November 13-19, 2003
opera
opera review
The celebrations of Ned Rorem's 80th birthday came to a head last Saturday with afternoon and evening performances by The Curtis Opera Theatre of his most ambitious opera, Miss Julie, based on Strindberg's 1888 play. The two performances featured different singers in the three principal roles, but all six were outstanding. Though there was some scrappy orchestral playing in the afternoon, conductor David Agler had them all in fine fettle for the evening.
The set, which garnered applause at both performances, might have called on The Cabinet of Dr. Caligari for inspiration, with a door at an acute angle and an upward-raked side of a house. The chorus on stage sang well and provided the classical social disapproval of the doings of the three main characters, but they had little to do after the opening dancing but move around in Swedish slo-mo. Meanwhile, there was an unbecoming costume for the two Miss Julies.

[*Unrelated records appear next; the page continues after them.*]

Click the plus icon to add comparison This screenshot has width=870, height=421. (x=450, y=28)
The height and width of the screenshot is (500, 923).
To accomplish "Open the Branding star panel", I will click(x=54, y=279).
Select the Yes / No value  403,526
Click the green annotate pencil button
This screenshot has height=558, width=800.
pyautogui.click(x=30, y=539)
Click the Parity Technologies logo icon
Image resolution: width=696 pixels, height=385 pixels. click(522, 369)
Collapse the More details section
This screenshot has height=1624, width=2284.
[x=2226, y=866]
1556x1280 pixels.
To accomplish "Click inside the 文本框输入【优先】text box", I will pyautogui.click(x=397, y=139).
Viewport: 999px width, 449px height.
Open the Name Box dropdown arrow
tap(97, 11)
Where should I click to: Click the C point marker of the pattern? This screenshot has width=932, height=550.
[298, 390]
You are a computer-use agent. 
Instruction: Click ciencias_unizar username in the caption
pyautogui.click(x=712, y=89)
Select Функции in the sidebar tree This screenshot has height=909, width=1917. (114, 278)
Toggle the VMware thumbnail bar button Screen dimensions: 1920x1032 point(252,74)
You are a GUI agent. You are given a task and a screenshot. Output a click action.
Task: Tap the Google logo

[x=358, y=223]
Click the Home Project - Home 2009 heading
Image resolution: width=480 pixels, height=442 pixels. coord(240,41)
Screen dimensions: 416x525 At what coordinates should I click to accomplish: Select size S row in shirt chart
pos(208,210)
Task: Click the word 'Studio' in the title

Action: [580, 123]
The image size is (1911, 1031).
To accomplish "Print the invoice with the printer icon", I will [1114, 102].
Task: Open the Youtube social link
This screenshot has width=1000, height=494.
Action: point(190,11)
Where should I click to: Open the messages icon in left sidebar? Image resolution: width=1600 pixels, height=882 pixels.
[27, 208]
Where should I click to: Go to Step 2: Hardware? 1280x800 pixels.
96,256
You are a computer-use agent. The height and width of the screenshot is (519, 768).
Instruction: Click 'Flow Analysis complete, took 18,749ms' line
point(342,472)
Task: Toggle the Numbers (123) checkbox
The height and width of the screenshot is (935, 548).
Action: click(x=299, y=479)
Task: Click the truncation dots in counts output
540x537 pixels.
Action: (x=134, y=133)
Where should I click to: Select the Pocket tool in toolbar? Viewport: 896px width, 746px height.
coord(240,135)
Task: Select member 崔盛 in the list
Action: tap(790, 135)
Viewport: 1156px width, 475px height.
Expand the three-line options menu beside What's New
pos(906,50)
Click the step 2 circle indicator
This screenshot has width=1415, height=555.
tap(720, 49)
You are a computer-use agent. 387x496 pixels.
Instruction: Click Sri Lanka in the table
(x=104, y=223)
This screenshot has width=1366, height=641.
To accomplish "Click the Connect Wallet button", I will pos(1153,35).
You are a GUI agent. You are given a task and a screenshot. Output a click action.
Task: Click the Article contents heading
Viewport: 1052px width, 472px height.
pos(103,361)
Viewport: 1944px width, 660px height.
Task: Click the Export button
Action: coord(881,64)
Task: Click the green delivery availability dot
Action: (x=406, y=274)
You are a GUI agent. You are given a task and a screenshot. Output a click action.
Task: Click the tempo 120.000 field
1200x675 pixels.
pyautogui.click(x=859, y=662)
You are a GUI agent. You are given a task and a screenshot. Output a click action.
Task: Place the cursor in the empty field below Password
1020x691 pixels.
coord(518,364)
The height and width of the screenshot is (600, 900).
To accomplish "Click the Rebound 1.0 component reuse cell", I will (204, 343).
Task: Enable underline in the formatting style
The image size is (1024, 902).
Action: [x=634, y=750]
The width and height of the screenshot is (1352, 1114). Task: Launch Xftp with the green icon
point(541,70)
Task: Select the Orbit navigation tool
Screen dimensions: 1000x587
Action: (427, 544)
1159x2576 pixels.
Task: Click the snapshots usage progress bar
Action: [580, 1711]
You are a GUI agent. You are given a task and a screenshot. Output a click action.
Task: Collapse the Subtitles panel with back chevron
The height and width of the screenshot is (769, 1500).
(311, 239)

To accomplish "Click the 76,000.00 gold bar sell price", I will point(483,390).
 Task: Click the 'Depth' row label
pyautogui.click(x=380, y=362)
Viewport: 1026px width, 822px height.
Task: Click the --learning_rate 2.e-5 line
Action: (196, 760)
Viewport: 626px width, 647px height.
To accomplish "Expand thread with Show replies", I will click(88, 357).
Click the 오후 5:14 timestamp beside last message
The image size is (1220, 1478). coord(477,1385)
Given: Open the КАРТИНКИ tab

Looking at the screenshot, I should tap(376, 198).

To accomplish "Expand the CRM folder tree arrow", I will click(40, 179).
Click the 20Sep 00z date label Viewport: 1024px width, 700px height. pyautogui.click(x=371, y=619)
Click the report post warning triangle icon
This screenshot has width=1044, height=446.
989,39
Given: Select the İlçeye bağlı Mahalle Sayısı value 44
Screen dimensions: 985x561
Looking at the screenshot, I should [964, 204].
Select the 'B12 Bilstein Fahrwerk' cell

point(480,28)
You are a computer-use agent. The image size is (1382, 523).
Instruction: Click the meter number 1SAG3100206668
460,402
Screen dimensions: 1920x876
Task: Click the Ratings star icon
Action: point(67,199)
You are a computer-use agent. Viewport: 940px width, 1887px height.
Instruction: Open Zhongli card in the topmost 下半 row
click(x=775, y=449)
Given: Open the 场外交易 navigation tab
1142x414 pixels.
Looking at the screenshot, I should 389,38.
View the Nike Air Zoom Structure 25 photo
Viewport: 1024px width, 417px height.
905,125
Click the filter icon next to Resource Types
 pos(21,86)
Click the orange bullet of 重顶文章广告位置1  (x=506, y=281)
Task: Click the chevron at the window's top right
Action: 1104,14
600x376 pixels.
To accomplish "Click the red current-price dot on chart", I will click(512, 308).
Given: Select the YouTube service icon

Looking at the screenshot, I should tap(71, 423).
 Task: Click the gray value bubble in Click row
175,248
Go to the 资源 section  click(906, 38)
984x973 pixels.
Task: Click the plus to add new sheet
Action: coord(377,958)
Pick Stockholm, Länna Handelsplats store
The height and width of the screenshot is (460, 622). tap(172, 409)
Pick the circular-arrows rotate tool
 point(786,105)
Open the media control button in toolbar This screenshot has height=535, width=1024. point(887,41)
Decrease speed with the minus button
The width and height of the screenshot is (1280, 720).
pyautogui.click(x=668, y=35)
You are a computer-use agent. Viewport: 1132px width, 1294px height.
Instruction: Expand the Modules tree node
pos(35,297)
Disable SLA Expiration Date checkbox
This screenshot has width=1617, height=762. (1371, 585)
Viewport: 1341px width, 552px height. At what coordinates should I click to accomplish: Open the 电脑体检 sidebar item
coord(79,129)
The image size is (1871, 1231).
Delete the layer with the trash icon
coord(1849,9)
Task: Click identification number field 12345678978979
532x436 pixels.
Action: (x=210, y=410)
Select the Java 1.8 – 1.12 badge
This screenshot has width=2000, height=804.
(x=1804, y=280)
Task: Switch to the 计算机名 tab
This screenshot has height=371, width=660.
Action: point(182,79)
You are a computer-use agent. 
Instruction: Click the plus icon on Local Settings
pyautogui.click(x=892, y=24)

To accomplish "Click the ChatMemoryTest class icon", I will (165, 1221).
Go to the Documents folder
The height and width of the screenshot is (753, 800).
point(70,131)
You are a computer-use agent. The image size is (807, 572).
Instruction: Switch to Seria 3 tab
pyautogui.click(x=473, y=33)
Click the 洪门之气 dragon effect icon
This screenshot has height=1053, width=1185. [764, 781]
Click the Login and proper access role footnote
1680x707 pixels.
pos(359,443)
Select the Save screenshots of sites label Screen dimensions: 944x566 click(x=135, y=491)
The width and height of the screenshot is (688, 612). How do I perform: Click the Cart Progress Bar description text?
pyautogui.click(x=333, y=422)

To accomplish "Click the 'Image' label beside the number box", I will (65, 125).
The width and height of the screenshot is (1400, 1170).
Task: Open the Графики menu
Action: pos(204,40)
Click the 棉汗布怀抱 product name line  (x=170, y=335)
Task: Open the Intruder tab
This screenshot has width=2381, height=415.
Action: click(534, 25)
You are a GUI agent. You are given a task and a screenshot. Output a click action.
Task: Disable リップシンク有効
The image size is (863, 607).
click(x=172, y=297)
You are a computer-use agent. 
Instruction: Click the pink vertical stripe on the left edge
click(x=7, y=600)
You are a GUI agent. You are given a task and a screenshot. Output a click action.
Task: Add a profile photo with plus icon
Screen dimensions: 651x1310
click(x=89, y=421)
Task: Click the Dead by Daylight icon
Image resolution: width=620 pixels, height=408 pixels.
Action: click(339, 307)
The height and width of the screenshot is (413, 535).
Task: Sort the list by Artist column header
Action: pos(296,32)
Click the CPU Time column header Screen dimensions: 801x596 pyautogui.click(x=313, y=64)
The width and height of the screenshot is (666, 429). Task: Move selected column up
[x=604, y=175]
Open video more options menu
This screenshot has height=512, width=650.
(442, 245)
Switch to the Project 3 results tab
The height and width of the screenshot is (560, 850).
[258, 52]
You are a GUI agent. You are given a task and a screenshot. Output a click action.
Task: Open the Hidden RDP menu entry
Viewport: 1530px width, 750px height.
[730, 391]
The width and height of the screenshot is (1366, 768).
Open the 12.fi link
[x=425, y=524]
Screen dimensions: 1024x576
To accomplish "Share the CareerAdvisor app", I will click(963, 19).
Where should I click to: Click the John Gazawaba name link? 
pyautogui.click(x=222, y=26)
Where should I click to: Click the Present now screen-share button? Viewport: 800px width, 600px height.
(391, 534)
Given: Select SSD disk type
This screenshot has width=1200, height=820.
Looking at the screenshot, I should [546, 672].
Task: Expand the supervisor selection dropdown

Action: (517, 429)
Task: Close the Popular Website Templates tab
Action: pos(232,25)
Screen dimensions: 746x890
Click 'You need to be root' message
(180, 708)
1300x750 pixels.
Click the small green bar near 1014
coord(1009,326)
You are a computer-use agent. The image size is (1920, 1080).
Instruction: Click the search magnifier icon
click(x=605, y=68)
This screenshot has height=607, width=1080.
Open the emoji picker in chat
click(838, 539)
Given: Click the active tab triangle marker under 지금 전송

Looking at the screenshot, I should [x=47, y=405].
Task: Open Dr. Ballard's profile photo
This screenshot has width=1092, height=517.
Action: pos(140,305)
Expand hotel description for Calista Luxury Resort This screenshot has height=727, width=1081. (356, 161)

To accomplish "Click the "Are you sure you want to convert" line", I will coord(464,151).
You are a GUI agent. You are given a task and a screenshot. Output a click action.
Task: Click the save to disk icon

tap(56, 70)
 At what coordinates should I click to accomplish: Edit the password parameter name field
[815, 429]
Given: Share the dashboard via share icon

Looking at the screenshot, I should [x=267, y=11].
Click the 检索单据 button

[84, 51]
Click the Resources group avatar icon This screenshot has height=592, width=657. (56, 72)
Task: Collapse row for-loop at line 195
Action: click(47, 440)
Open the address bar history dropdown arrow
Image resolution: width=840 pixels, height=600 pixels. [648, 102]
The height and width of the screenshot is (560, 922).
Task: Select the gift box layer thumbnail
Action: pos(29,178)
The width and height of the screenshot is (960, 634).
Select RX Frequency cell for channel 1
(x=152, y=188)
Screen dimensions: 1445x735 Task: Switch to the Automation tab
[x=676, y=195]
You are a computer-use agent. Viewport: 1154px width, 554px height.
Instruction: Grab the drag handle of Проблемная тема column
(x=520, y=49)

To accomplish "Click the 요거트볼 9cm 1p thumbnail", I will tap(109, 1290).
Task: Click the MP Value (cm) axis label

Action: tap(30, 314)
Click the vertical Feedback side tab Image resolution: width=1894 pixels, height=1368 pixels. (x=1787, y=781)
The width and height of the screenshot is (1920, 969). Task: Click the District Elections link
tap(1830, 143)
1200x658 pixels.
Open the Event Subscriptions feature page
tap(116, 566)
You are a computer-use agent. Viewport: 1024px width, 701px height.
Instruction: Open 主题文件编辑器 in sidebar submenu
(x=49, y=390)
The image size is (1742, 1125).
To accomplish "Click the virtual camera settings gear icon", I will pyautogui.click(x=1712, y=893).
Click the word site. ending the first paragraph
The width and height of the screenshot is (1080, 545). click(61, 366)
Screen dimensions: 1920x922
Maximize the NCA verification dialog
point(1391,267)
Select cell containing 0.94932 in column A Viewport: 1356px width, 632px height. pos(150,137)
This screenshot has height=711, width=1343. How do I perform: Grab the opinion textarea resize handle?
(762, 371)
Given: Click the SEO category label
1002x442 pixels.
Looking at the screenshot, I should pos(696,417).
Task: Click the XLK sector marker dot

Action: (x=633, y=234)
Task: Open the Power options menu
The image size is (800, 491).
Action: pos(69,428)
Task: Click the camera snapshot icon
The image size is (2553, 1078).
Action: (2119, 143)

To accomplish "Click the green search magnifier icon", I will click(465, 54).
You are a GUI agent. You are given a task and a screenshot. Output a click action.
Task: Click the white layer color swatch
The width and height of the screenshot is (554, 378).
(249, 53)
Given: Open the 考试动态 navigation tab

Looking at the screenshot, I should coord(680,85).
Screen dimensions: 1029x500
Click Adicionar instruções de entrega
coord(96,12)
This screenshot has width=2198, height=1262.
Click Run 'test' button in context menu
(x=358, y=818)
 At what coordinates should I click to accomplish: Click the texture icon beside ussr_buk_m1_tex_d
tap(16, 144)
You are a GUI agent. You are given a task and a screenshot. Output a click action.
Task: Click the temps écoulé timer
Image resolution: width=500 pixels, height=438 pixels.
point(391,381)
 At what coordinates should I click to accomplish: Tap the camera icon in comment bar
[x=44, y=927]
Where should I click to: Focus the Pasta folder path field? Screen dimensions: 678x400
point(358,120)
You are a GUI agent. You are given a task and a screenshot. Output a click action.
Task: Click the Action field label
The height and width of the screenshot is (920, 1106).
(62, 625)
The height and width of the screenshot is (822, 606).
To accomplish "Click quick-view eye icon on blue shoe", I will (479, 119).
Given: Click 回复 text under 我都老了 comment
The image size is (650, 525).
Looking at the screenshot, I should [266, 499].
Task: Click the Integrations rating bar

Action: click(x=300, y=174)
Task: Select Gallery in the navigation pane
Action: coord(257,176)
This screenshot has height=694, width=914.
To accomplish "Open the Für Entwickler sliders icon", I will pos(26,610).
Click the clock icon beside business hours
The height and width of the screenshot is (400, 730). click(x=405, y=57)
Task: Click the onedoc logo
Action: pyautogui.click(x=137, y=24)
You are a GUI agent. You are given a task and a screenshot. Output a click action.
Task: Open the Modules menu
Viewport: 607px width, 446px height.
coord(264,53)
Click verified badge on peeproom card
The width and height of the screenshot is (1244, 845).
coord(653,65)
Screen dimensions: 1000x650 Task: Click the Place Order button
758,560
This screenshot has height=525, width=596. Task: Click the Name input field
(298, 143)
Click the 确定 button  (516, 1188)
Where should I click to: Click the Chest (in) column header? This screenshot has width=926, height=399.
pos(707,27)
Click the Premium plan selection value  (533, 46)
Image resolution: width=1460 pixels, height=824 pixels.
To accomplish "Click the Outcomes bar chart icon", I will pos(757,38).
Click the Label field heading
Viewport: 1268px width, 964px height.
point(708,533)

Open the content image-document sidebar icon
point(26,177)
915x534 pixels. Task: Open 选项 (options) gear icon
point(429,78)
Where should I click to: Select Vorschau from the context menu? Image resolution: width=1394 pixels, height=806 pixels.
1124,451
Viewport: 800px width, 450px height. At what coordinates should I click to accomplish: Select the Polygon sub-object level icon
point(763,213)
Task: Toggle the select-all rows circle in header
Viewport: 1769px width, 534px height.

Rorem's music was, as always, adept, if perhaps without memorable motifs to hold things together. Small pointed brass snarls presaged crisis moments, and the strings rose hopefully, only to quiet down sadly. It is a solid piece of music -- ill-fitted, I think, to an old-fashioned play. For Strindberg's time has passed. He was a borderline social realist and a wannabe symbolist. John, the absent count's low-class valet, wants Miss Julie, the neurotic countess, and she just wants to have fun too, but the chorus won't let her. John wants to start a hotel (on Lake Como!), but needs her money. But they both have dreams -- he of a thick slimy trunk leading up to a golden egg. And she? She is on top of a pillar about to fall off and be swallowed up by the earth. Well, sometimes a cigar is only a cigar, but not here.
The conclusion, in which John dumps the countess and she commits suicide, might have more impact if Miss Julie did something with the knife other than just holding it for the last five minutes of the opera.
Rorem is perhaps our greatest living composer, but neither this production nor the subject showed him to the best advantage.